◆キーチャカの殺害◆
 王妃シュデーシュナーには、キーチャカという弟がいた。キーチャカはマツヤ国軍の総司令官をしており、マツヤ国では国王よりも権力を持っていた。また、その腕力はビーマに勝るとも劣らなかった。そのキーチャカが、シュデーシュナー妃の女中として働いていたドウラパディーに一目惚れしてしまい、求愛してくるようになった。

 ドウラパディーは「私はガンダルヴァ(精霊の一種)の妻で、私に言い寄る者はガンダルヴァに殺されてしまう」と言い訳をして逃れようとしたが、キーチャカは少しもその話におびえることなく求愛を続けた。そしてとうとうキーチャカは暴力によってドウラパディーを我が物にしようとして来た。ドウラパディーはなんとか逃げ出し、料理人として働くビーマに助けを求めた。

 ビーマはドウラパディーの話を聞くと怒り、キーチャカを夜1人でおびきだして、殺してしまった。ドウラパディーは「ガンダルヴァが怒ってキーチャカを殺してしまった」と言いふらしたが、かえってドウラパディーはマツヤ国の市民の恐怖の的となってしまった。また、この噂はパーンダヴァの100王子の長男ドゥリヨーダナの耳にも届いた。

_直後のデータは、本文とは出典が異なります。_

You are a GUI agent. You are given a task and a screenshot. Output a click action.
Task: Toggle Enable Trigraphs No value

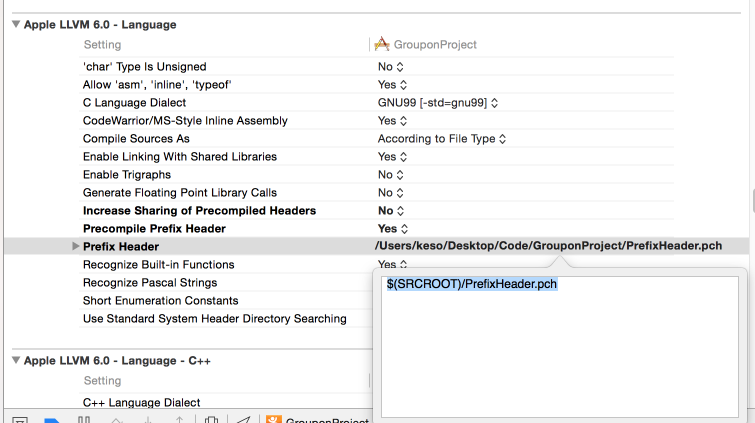click(391, 174)
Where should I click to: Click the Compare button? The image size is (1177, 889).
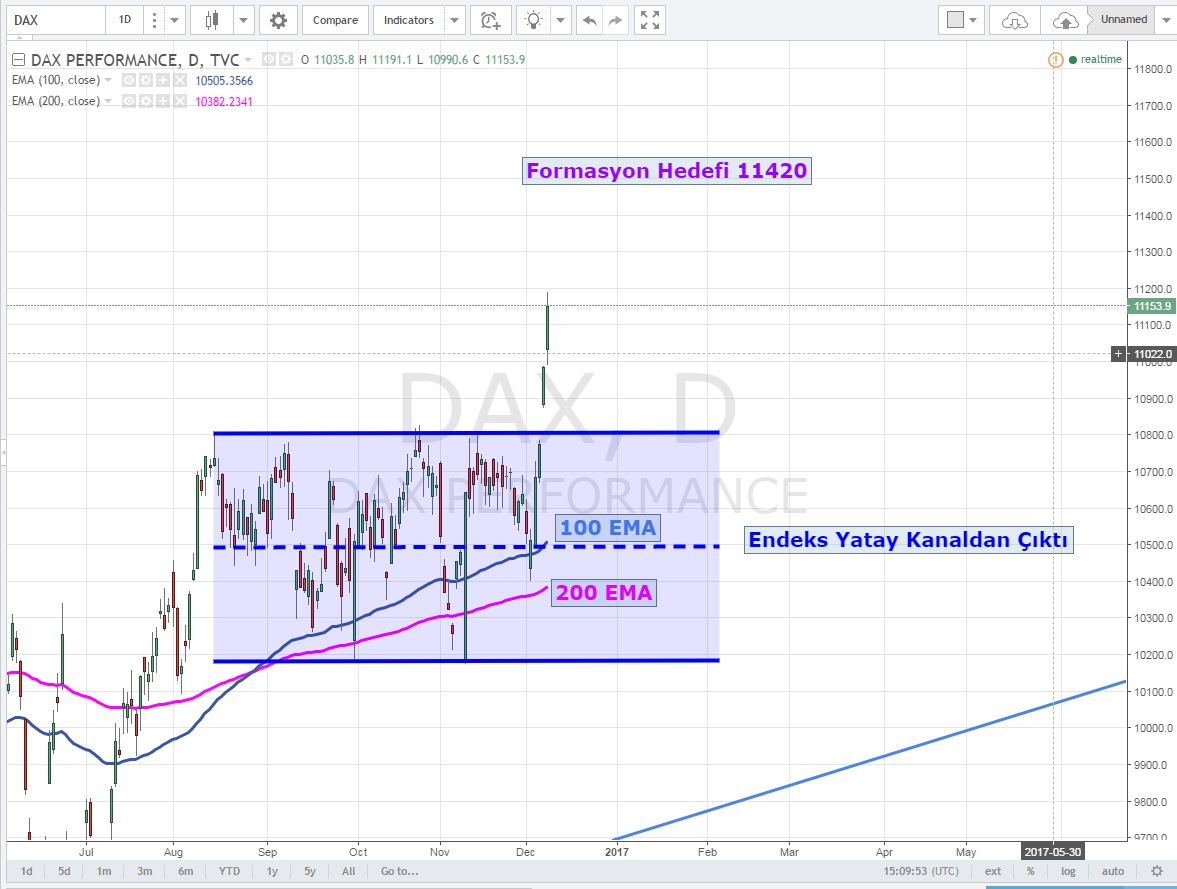coord(334,20)
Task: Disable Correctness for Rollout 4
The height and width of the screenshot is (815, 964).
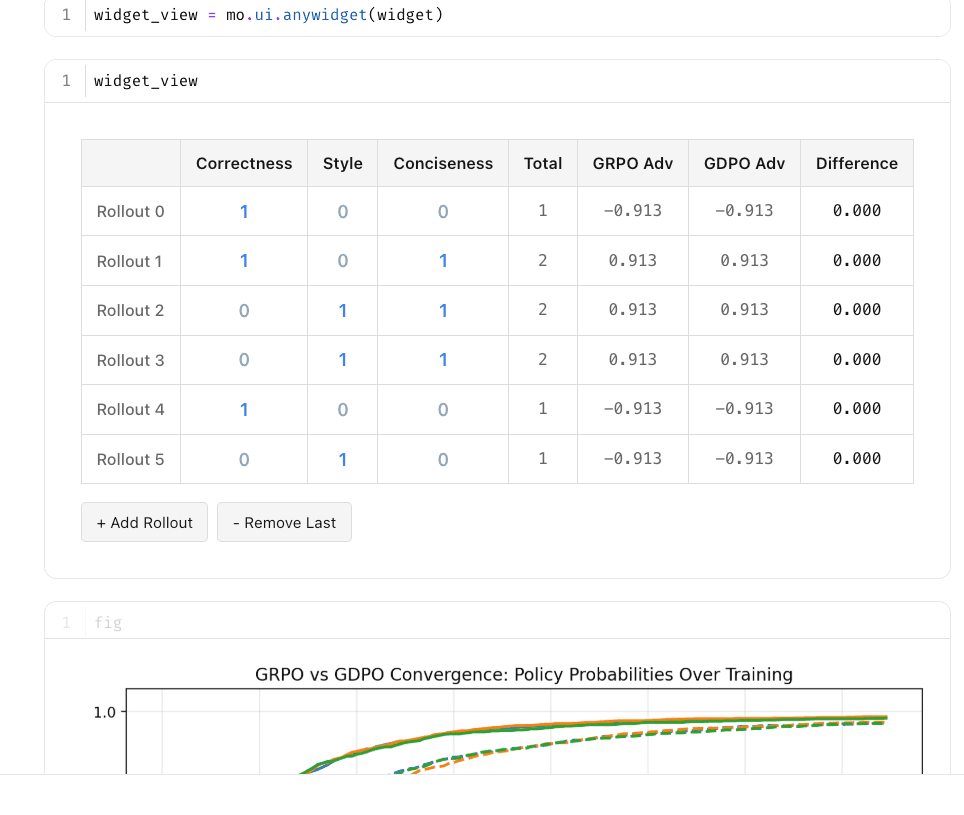Action: [243, 409]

 ドゥリヨーダナは13年目が始まったときからスパイを方々へ放ってパーンダヴァの5王子の情報を集めていたが、探し出すことができなかった。ところが、キーチャカがガンダルヴァに殺されたという報を聞いたとき、キーチャカを殺せる者はこの世にビーマぐらいしかいないことや、その原因となった女中がドウラパディーに似ていることから、ドゥリヨーダナはマツヤ国にパーンダヴァの5王子がいるのではないか、と疑うようになった。そして、その真相を確かめるべく、マツヤ国の仇敵トリガルタ国と手を結んで、マツヤ国に攻め込んだのである。